--- What needs to be done ---
Working from the records below, return word for word the line that contains "Screen dimensions: 1347x933" and each line after it, ending with the last. Skip all pictures.

Dataset entries below:

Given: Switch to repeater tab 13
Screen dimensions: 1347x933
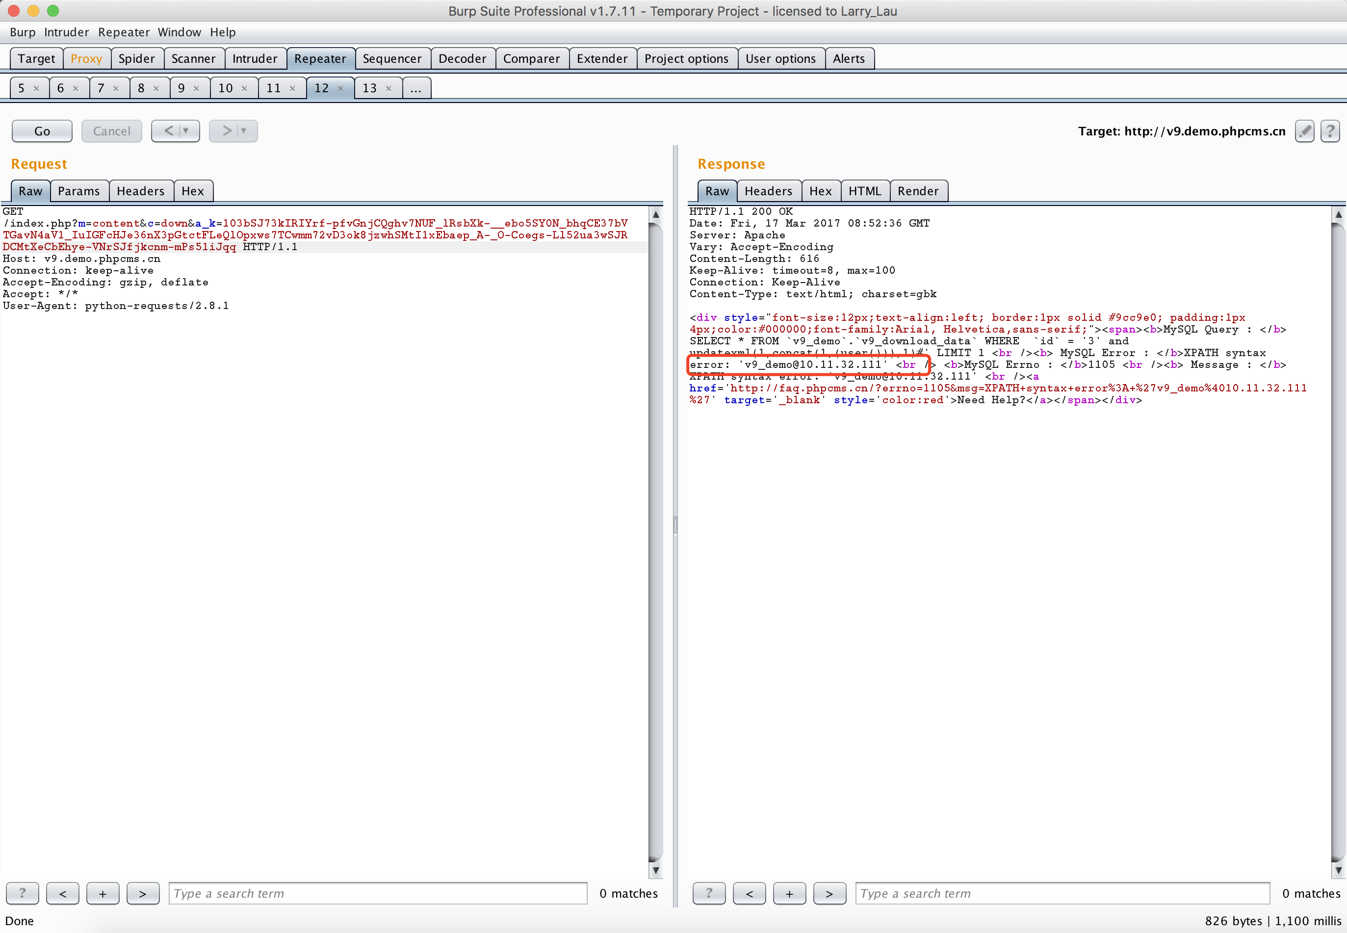Looking at the screenshot, I should 369,88.
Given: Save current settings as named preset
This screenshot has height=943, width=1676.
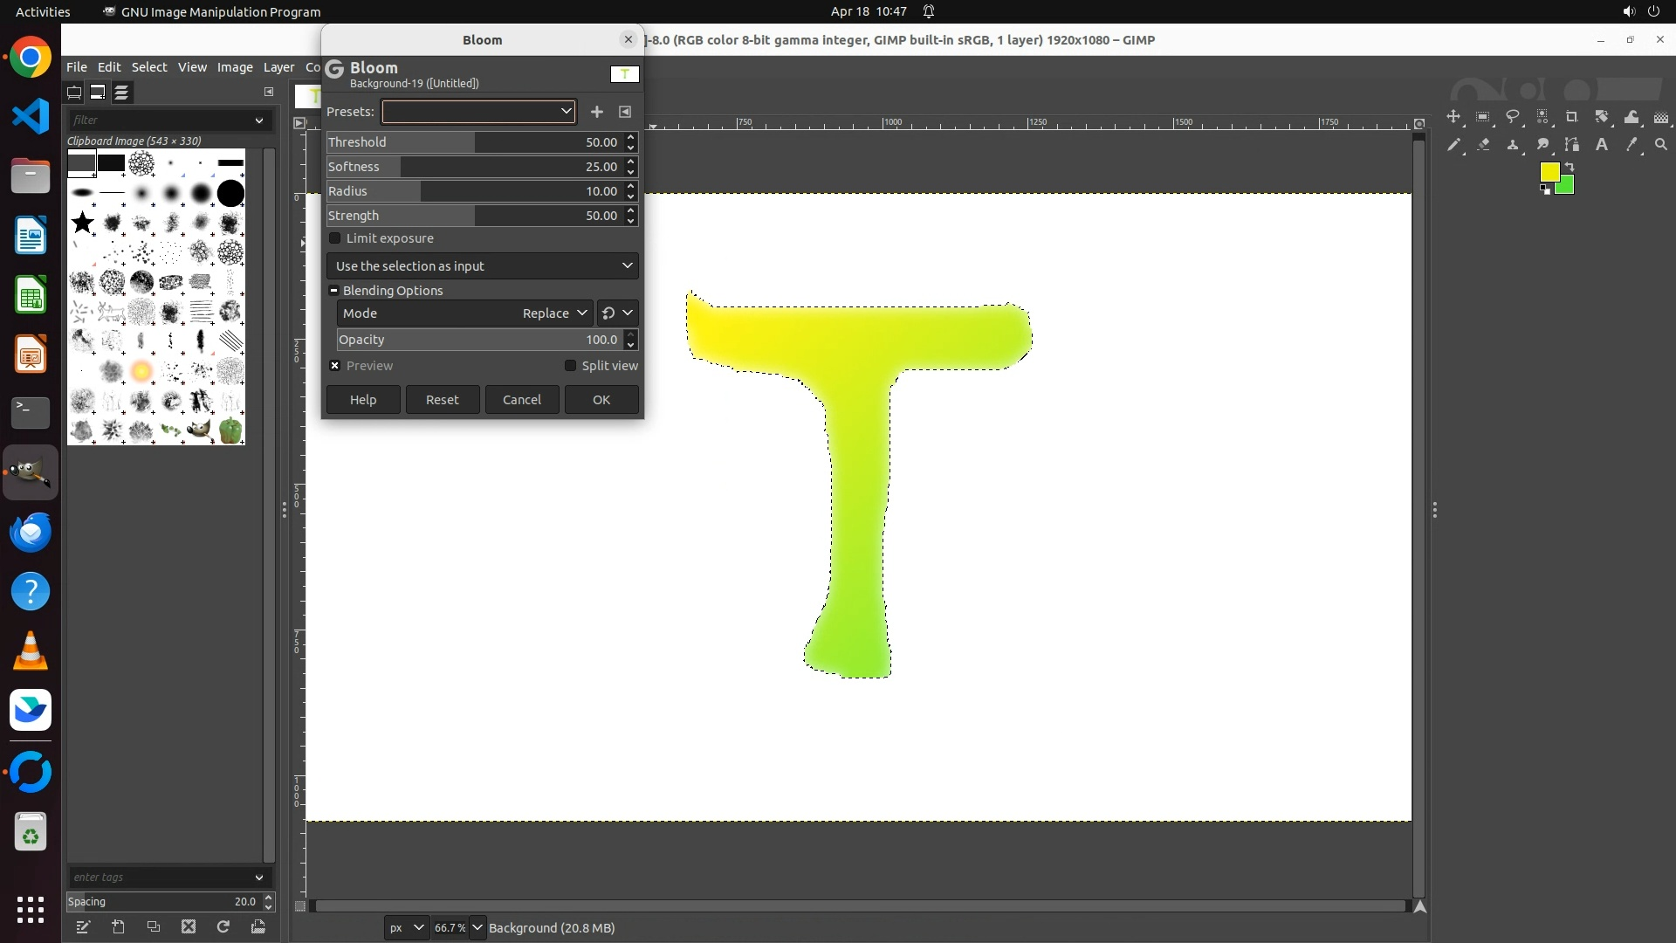Looking at the screenshot, I should (597, 112).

End of Dataset entries.

--- Expected answer ---
Screen dimensions: 1347x933
Looking at the screenshot, I should 369,88.
Given: Save current settings as named preset
This screenshot has height=943, width=1676.
Looking at the screenshot, I should (597, 112).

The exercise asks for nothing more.